[start]
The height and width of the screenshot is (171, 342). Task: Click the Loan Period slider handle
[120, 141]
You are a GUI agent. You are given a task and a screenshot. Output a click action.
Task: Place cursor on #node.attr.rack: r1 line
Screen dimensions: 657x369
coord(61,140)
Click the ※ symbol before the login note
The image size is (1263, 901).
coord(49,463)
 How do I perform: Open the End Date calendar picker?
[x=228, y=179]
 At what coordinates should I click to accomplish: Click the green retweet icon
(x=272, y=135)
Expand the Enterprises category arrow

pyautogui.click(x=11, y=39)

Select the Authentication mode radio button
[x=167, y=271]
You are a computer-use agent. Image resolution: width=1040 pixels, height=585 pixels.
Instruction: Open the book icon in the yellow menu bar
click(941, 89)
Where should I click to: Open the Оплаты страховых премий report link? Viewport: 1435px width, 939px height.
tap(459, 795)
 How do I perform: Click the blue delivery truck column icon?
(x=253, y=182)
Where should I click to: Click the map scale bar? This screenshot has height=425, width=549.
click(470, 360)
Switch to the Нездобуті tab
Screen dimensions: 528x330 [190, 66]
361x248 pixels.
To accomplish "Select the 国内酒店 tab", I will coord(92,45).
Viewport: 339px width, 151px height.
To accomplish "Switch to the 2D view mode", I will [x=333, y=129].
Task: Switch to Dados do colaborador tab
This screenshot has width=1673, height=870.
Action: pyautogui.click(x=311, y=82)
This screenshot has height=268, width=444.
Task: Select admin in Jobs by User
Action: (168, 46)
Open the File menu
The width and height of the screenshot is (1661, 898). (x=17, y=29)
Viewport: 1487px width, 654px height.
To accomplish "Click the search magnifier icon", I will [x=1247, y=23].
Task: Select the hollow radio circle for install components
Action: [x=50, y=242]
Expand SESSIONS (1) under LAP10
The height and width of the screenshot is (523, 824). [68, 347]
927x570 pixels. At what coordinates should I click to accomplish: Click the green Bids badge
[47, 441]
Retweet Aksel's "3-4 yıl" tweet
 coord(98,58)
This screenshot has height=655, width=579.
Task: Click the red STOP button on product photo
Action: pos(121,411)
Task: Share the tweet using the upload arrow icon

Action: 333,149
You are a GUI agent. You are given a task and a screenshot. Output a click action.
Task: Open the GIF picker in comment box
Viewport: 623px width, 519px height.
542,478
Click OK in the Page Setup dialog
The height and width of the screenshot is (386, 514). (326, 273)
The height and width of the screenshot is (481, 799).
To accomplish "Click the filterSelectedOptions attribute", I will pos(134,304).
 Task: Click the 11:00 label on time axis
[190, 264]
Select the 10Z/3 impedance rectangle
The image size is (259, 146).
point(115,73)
[end]
## [YOUR TASK]
Pull out every line of the listing above that contains the word "Open", and copy each one in full.

## [RESULT OF THE TASK]
 How do I perform: Open the End Date calendar picker?
Instruction: Open the book icon in the yellow menu bar
Where should I click to: Open the Оплаты страховых премий report link? Viewport: 1435px width, 939px height.
Open the File menu
Task: Open the GIF picker in comment box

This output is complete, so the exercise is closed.